Continuous Time Random Walk with time-dependent jump probability : A Direct Probabilistic Approach

TL;DR

This paper presents a rigorous probabilistic approach to analyze continuous time random walks with time-dependent jump probabilities, revealing limitations of existing fractional Fokker-Planck models and exploring effects of extended jumps.

Contribution

It introduces a direct probabilistic method for deriving moments of CTRW with time-dependent jumps, bypassing fractional equations, and highlights the impact of higher moments and extended jumps.

Findings

Derived general moments for CTRW with arbitrary waiting times and jump probabilities.

Confirmed phenomena of 'death of linear response' and 'field-induced dispersion' in sub-diffusion.

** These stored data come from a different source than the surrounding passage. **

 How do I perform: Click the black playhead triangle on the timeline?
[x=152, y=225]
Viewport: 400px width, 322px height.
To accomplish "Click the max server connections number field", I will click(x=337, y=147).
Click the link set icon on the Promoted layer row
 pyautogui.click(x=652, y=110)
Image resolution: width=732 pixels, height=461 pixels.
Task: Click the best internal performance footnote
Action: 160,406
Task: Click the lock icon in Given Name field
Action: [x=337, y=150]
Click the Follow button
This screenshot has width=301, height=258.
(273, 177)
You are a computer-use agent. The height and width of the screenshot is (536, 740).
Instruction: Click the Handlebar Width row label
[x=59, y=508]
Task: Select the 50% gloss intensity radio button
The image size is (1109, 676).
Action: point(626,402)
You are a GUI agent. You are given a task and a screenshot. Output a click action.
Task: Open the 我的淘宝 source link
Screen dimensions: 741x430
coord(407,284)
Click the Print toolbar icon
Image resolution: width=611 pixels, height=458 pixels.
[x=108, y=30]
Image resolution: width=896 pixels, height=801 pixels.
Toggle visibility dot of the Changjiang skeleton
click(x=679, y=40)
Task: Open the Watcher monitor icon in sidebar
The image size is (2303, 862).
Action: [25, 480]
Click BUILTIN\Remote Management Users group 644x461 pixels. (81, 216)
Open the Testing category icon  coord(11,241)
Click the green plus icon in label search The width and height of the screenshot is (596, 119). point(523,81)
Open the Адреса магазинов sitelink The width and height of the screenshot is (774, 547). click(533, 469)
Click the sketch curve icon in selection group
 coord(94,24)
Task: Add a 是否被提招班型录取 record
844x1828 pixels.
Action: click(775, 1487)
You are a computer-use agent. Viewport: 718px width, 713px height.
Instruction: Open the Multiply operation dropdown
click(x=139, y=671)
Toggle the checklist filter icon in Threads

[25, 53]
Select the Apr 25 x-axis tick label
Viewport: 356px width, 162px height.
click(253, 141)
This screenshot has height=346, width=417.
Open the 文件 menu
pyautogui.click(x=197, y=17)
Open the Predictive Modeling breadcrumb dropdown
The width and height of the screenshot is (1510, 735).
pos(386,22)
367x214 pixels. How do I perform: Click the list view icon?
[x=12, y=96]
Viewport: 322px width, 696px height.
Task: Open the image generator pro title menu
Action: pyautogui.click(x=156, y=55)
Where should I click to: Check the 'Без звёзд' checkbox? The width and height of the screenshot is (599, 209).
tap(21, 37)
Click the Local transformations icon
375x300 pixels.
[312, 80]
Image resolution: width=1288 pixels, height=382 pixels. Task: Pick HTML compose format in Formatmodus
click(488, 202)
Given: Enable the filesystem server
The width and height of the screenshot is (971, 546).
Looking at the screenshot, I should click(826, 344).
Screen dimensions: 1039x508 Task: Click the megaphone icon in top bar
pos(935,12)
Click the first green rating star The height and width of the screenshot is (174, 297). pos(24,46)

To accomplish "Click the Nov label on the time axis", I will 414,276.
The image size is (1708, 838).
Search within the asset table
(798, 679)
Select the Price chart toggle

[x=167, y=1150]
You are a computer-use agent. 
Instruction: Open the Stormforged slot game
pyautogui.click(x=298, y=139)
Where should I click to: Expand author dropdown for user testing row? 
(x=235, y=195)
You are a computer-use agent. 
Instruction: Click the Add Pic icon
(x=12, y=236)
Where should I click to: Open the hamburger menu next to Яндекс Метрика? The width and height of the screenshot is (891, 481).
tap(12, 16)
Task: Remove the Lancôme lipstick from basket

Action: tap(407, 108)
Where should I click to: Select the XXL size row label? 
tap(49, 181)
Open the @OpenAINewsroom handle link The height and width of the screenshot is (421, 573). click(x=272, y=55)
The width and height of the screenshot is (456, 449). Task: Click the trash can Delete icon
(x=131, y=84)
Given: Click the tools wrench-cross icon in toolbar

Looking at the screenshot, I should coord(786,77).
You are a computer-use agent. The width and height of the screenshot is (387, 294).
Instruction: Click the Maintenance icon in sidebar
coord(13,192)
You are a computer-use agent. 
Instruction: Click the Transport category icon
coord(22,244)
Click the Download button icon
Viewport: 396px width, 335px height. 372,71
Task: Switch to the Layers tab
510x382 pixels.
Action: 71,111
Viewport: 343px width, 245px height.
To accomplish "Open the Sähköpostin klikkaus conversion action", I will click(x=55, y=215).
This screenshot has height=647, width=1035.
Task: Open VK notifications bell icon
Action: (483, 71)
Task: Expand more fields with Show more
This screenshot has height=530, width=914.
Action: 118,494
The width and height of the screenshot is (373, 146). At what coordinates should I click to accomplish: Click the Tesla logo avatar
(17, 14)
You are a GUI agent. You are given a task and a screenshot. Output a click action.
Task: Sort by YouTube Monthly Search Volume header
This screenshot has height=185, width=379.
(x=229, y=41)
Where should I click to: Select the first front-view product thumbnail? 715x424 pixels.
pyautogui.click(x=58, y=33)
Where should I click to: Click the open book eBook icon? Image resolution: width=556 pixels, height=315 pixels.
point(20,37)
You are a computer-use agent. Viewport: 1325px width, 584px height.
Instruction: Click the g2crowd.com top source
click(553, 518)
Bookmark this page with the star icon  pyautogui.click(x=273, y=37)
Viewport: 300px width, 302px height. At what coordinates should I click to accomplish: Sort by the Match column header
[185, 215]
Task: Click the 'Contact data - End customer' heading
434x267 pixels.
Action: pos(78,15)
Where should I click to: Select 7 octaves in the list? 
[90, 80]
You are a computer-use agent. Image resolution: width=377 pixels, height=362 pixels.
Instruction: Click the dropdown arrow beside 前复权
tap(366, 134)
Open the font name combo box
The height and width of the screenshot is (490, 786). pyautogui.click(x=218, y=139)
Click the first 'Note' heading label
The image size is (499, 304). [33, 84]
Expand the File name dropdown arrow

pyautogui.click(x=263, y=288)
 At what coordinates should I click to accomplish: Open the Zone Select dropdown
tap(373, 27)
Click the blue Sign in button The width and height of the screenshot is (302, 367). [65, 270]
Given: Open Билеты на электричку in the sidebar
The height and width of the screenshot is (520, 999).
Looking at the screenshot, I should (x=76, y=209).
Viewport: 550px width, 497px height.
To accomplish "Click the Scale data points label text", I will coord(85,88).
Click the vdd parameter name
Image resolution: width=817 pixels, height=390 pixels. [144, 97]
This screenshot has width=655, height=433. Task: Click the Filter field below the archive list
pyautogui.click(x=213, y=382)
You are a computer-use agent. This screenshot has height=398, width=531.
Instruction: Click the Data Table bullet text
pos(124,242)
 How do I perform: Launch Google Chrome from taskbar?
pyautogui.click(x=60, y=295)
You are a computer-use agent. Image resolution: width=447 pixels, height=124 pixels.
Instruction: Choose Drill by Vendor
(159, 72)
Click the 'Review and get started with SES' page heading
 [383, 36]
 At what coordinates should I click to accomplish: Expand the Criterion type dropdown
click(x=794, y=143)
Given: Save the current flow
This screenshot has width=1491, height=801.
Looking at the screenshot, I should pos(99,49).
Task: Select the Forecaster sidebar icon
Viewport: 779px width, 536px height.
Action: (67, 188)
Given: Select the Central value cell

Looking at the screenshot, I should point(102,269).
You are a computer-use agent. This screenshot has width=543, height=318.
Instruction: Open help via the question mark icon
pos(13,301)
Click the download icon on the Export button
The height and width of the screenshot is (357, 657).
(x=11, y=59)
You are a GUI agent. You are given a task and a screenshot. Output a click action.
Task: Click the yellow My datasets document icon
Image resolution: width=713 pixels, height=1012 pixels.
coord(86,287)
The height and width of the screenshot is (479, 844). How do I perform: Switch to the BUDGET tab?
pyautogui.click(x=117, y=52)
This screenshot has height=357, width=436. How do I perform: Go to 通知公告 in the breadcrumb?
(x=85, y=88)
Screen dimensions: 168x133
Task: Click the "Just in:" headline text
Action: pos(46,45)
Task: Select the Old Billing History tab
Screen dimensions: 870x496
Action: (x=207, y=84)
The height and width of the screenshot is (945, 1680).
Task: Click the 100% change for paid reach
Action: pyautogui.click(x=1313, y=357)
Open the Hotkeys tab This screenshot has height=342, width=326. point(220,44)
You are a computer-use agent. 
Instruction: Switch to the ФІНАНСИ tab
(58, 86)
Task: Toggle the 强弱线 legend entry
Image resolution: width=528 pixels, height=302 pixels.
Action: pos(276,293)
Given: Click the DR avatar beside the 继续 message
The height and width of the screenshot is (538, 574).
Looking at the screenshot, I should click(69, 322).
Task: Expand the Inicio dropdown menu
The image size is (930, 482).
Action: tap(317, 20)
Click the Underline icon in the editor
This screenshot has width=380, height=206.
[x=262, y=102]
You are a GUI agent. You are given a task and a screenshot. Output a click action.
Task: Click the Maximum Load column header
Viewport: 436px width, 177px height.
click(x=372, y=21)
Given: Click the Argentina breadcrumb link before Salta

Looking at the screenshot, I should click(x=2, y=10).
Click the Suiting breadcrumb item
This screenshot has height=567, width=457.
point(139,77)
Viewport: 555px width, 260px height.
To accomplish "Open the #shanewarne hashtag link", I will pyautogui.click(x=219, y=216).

Identified additional terms in higher moments, indicating limitations of FFPE in capturing full dynamics.

Abstract

We investigate the dynamics of a particle executing a general Continuous Time Random Walk (CTRW) in three dimensions under the influence of arbitrary time-varying external fields. Contrary to the general approach in recent works, our method invokes neither the Fractional Fokker-Planck equation (FFPE) nor the Stochastic Langevin Equation (SLE). Rather, we use rigorous probability arguments to derive the general expression for moments of all orders of the position probability density of the random walker for arbitrary waiting time density and jump probability density. Closed form expression for the position probability density is derived for the memoryless condition. For the special case of CTRW on a one-dimensional lattice with nearest neighbour jumps, our equations confirm the phenomena of "death of linear response" and "field-induced dispersion" for sub-diffusion pointed out in [I. M. Sokolov and J. Klafter, Phys. Rev. Lett. {\bf 97}, 140602 (2006)]. However, our analysis produces additional terms in the expressions for higher moments, which have non-trivial consequences. We show that the disappearance of these terms result from the approximation involved in taking the continuum limit to derive the generalized Fokker-Planck equation. This establishes the incompleteness of the FFPE formulation, especially in predicting the higher moments. We also discuss how different predictions of the model alter if we allow jumps beyond nearest neighbours and possible circumstances where this becomes relevant.